Reviews
CZ.com | Reviews | Anne Burke
 

The Goddess in The Garden, review by Anne Burke, The League of Canadian Poets, www.poets.ca

     Zonailo lives in Montreal; she was born in Vancouver and obtained a Master of Arts from Simon Fraser University. This is her ninth book of poetry (not including her seven chapbooks). She draws on her study of mythology, astrology, and Jungian psychology, for a seemingly inexhaustible source of imagery. A frontispiece contains quotes about fairy tales from The Mountain Astrologer, by Dana Gerhardt and about the Great Mother, from Jung and Tarot: An Archetypal Journey, by Sallie Nichols. Zonailo focuses on fairy tales as that which, (in Gerhardt's words) "is missing at the beginning"; and this is significant because "it represents what needs to be developed." For Zonailo, as for Gerhardt, "In this case, it's a daughter," which signifies the feminine principle, replete with fertility, receptivity, intuition, sensitivity, and compassion. One would expect, then, to discover these qualities in the females who people the poems. However, this is not the whole picture. Zonailo creates tension with her alternate source on the Great Mother, who is also the Terrible Mother, devouring, smothering, eating her own children, cruel. Mother Nature, by day, appears to protect the flowers, but, by night, introduces the weeds.

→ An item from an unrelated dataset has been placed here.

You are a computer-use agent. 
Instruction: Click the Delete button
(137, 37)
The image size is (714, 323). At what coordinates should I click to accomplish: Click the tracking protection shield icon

     The collection is divided into three parts: "Divine Healing," "Angels At The Door," and "Life Studies: The Female Nudes / The Male Nudes." In these thirty-seven lyric poems, Zonailo explores the various roles of women: as wife, mother, sister, daughter, stepmother, in-law, and sex symbol. The poet reveals her own mother rejected her and she seeks role models elsewhere, especially in the community, who function as an alternate family. Childhood mistakes may be revisited in a partner's arms. She explores themes of appearance and reality, comparing the outer and inner spheres of experience. She uses the seasons to mark linear time, as well as cyclical nature. The theme of The Goddess in the Garden is also captured in the cover photograph, “Goddess of Notre Dame de Grace," as sculpture and fertility symbol. Overall, the condition of a garden depends on the goddess / gardener, or macrocosm / microcosm.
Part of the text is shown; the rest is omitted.